- **The task**: Pick out every line of the data below that contains the word "Open", and copy each of those lines in full. Matching is case-sensitive.

-- begin --

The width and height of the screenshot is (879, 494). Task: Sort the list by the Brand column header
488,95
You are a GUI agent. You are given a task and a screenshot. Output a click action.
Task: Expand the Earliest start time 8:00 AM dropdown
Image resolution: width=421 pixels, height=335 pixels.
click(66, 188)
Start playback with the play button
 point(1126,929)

-- end --
-- begin --

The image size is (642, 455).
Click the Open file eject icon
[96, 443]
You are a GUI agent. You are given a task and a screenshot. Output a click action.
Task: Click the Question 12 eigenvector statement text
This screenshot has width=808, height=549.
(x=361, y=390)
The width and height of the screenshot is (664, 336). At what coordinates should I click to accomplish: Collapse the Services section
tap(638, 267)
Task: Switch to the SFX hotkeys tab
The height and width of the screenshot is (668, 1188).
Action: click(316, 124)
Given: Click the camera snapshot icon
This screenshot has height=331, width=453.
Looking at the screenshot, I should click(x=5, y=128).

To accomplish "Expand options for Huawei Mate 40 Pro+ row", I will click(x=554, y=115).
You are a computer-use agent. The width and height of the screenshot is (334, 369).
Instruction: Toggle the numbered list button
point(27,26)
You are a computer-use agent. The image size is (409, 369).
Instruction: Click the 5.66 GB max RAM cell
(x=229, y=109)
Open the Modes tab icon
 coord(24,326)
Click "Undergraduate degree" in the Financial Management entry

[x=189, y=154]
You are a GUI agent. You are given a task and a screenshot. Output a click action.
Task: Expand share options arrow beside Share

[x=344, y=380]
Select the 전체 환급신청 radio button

-- end --

- **Answer to this task**:
Click the Open file eject icon
Open the Modes tab icon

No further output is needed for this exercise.